Keynote speakers
Dr. Toniesha Taylor: "Where the Wild Things Are: Intersectional Pedagogy in Digital Humanities."
Toniesha L. Taylor is an Associate Professor of Communication in the Department Languages and Communication at Prairie View A & M University. Her research melds the boundaries of African American Studies, Afrofuturism Studies, Intercultural Communication, Gender Communication, and Digital Humanities.
Dr. Taylor's recent research and conference presentations center womanist rhetoric as method and theory; practical social justice pedagogy for faculty and students; and digital humanities methods for activist recovery projects. Her recent publications include “Saving Sound, Sounding Black, and Voicing America: John Lomax and the Creation of the 'American Voice'” in Sounding Out!: The Sound Studies Blog, June 8, 2015; a co-authored essay with Amy E. Earhart titled "Pedagogies of Race: Digital Humanities in the Age of Ferguson" in Debates in Digital Humanities, 2016, ed. by Lauren Klein and Matthew Gold. Recently, Dr. Taylor contributed “Reflections on Sandra Bland on the 3rd Anniversary of Her Death.” to the Online Roundtable on Sandra Bland, Black Perspectives, July 13, 2018, aaihs.org.
Dr. Taylor is working on a new digital humanities project from her Prairie View Women's Oral History Project which collects, preserves, curates, and displays the oral histories of women who have had a thirty (30) year or longer relationship to Prairie View A&M University.
Dr. Constance Crompton: "The Way We Teach Now: Building a DH Minor that Buttresses the Humanities."
Constance Crompton is an Assistant Professor in the Department of Communication at the University of Ottawa and Canada Research Chair in Digital Humanities.
Dr.
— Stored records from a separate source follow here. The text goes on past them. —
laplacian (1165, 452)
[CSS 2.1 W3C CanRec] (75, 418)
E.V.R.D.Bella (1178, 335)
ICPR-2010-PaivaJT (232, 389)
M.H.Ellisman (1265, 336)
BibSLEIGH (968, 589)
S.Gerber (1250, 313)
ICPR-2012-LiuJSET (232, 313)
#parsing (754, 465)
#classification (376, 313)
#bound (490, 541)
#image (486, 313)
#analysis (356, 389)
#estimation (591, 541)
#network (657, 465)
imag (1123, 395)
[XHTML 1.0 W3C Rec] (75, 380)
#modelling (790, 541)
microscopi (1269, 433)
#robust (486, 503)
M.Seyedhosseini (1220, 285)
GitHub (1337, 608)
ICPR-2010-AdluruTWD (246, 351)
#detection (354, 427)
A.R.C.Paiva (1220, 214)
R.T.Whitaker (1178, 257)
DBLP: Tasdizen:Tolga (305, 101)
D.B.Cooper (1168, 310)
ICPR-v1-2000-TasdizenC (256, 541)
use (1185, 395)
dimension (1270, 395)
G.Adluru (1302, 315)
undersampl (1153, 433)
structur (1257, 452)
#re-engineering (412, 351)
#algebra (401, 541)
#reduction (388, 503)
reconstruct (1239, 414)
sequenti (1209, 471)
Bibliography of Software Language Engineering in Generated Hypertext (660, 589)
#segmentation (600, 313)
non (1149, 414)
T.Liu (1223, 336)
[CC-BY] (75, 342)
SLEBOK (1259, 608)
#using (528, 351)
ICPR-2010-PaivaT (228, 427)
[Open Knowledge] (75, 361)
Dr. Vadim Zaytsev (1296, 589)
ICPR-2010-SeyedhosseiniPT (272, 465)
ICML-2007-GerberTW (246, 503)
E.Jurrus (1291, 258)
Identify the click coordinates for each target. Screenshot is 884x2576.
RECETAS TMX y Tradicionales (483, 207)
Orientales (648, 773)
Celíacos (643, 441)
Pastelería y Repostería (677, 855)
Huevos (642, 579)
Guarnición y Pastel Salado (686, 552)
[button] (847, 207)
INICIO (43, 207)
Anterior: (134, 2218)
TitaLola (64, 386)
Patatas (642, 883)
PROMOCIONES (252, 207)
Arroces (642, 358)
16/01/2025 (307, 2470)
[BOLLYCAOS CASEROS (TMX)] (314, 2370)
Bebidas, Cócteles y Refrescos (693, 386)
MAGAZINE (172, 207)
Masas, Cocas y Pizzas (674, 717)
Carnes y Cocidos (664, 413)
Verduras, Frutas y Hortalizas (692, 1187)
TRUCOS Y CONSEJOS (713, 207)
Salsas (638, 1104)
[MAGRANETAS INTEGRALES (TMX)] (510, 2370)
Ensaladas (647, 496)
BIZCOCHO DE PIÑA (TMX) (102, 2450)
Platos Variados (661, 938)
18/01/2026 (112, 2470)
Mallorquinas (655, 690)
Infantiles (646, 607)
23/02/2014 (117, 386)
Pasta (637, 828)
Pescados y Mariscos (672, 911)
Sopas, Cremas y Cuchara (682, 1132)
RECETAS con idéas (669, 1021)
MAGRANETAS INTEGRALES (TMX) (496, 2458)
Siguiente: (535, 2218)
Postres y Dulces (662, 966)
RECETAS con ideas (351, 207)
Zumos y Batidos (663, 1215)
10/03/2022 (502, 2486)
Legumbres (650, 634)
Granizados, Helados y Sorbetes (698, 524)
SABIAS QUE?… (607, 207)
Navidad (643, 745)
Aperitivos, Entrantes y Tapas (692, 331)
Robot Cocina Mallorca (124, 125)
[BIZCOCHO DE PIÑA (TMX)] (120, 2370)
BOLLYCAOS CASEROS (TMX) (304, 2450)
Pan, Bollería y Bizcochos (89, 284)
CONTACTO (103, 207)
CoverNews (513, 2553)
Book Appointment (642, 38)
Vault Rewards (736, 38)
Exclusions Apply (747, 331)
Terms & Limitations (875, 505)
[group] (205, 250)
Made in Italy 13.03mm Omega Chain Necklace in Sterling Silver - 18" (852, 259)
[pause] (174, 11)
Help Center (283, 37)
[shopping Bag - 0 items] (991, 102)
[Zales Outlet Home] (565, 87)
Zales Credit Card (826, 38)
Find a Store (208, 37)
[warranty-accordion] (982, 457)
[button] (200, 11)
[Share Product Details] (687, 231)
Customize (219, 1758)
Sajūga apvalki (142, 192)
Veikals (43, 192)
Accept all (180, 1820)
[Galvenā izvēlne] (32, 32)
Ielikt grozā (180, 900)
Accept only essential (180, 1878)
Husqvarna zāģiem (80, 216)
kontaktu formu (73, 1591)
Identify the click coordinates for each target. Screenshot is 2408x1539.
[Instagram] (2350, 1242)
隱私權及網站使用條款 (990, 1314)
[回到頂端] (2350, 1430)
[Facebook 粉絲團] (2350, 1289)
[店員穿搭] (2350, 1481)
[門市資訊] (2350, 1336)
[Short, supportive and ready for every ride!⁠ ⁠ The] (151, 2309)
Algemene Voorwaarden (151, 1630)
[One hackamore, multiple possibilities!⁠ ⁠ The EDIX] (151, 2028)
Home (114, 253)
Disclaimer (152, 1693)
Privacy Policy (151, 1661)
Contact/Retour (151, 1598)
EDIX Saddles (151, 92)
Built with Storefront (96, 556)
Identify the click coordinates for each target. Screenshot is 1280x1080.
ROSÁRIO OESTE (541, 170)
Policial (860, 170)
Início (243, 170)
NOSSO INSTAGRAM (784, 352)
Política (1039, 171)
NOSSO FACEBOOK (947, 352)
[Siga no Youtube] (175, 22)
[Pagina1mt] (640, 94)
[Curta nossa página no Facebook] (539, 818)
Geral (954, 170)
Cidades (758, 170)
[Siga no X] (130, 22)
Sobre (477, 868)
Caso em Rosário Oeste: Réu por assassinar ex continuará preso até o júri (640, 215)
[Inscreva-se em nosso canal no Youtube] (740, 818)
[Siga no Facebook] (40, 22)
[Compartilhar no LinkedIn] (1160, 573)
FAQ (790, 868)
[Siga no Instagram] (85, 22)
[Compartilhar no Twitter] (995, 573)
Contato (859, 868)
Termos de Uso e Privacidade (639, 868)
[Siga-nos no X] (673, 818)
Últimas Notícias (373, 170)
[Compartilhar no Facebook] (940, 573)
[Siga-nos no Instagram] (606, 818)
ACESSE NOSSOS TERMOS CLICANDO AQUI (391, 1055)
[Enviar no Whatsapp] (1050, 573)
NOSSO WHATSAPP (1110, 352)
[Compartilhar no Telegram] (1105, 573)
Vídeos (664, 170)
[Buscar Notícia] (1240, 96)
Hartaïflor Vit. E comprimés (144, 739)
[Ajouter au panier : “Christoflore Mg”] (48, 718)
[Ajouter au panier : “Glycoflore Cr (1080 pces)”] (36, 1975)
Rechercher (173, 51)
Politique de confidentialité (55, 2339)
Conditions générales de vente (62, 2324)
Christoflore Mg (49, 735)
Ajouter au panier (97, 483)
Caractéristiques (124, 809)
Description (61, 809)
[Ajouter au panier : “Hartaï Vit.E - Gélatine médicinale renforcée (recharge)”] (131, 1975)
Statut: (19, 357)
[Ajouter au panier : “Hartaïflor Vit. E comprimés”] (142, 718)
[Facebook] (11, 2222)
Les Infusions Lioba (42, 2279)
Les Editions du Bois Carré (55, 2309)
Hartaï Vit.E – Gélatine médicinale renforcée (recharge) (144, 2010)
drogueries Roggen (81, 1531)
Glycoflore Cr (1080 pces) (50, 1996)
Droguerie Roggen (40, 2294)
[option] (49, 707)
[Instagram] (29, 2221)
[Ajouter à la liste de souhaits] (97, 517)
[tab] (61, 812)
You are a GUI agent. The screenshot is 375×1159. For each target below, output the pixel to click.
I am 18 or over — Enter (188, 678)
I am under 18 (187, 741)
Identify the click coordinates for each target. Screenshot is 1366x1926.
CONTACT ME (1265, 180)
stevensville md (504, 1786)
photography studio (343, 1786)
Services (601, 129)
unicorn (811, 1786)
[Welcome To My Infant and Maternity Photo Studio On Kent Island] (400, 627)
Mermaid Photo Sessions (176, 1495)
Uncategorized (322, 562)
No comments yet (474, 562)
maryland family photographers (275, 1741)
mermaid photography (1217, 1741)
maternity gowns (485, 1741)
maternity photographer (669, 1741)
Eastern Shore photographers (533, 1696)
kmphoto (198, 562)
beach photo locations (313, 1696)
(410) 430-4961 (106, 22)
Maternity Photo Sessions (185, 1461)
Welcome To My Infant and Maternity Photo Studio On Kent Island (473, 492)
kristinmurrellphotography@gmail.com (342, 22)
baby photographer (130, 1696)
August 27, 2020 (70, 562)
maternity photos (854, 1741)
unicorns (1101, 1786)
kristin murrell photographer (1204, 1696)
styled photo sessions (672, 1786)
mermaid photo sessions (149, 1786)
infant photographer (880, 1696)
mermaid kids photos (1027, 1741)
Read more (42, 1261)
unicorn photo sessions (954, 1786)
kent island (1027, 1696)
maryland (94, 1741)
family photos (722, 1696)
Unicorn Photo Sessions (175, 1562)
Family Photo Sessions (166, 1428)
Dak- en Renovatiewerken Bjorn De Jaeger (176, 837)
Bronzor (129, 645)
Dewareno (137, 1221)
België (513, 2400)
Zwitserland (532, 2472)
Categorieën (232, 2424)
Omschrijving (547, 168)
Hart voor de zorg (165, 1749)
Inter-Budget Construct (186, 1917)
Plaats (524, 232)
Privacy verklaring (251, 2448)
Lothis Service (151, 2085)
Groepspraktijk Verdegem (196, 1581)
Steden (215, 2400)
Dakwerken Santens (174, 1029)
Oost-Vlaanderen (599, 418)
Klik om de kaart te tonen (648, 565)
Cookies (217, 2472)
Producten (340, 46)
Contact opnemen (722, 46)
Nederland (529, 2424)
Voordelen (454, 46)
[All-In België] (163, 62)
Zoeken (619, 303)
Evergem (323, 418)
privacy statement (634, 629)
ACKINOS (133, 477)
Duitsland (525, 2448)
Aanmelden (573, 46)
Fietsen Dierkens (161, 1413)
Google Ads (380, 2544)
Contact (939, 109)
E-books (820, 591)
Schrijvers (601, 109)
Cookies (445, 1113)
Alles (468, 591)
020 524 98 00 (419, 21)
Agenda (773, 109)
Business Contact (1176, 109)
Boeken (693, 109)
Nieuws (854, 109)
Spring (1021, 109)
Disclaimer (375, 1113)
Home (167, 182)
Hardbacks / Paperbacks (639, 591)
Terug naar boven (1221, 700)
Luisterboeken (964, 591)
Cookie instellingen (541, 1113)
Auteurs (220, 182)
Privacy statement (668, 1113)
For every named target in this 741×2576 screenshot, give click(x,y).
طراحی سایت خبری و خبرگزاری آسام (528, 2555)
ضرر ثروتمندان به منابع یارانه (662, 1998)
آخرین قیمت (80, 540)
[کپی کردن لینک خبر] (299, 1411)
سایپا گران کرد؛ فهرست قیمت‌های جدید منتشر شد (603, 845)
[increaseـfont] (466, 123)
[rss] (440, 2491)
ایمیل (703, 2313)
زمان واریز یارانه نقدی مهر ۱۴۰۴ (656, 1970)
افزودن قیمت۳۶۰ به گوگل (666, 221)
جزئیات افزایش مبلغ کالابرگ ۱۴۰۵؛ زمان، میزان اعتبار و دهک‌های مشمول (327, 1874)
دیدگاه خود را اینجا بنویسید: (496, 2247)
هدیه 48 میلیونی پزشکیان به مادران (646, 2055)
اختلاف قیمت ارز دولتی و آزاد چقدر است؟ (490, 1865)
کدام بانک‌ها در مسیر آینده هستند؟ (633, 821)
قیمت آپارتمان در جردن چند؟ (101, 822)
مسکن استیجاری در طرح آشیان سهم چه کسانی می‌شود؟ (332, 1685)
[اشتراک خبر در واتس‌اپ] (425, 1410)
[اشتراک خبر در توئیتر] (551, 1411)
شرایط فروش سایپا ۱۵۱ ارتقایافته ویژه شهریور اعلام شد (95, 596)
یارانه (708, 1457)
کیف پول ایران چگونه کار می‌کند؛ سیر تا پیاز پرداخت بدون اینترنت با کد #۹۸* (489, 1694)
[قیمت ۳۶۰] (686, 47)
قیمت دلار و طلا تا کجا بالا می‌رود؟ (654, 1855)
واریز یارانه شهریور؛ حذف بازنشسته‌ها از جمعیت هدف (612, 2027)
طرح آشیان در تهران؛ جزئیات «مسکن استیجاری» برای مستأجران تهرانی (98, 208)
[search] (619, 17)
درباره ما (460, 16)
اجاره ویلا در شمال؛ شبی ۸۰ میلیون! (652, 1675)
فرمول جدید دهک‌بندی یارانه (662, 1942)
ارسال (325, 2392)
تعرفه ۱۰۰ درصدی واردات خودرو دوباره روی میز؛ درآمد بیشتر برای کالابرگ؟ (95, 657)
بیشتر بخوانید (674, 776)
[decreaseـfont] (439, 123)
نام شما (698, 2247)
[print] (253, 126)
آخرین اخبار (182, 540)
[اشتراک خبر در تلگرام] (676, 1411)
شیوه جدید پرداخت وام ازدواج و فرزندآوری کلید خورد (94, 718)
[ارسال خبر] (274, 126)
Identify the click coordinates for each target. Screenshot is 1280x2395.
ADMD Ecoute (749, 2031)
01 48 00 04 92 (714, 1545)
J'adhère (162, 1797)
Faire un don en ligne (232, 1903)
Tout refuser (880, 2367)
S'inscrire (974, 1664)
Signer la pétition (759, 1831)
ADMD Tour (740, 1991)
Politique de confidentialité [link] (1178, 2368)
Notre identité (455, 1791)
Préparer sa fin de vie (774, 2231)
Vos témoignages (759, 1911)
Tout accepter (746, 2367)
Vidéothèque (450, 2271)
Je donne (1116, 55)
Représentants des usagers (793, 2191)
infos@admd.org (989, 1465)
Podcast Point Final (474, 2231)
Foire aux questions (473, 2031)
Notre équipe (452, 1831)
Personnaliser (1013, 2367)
Crompton co-directs the Lesbian and Gay Liberation in Canada project with Michelle Schwartz (Ryerson University). She serves as vice-president (English) of the Canadian Society for Digital Humanities/Société canadienne des humanités numériques and as an associate director of the Digital Humanities Summer Institute. She is co-editor, with Richard Lane and Ray Siemens, of Doing Digital Humanities: Practice, Training, Research (Routledge 2016). She teaches amazing students.
Dr. Ray Siemens: "Making Open Social Scholarship Work"
Ray Siemens is a Distinguished Professor in the Faculty of Humanities at the University of Victoria, Canada, in English and Computer Science, and past Canada Research Chair in Humanities Computing (2004-15). He is founding editor of the electronic scholarly journal Early Modern Literary Studies, and his publications include, among others, Blackwell's Companion to Digital Humanities (2004, 2015 with Schreibman and Unsworth), Blackwell's Companion to Digital Literary Studies (2007, with Schreibman), A Social Edition of the Devonshire MS (2012, 2015; MRTS/Iter, Wikibooks), Literary Studies in the Digital Age (2014; MLA, with Price), and The Lyrics of the Henry VIII MS (2018; RETS).
Dr. Siemens directs the Implementing New Knowledge Environments project, the Digital Humanities Summer Institute, and the Electronic Textual Cultures Lab. He serves as a member of governing council for the Social Science and Humanities Research Council of Canada, and recently serving as Vice President / Director of the Canadian Federation of the Humanities and Social Sciences (for Research Dissemination), Chair of the MLA Committee on Scholarly Editions, and Chair of the international Alliance of Digital Humanities Organizations.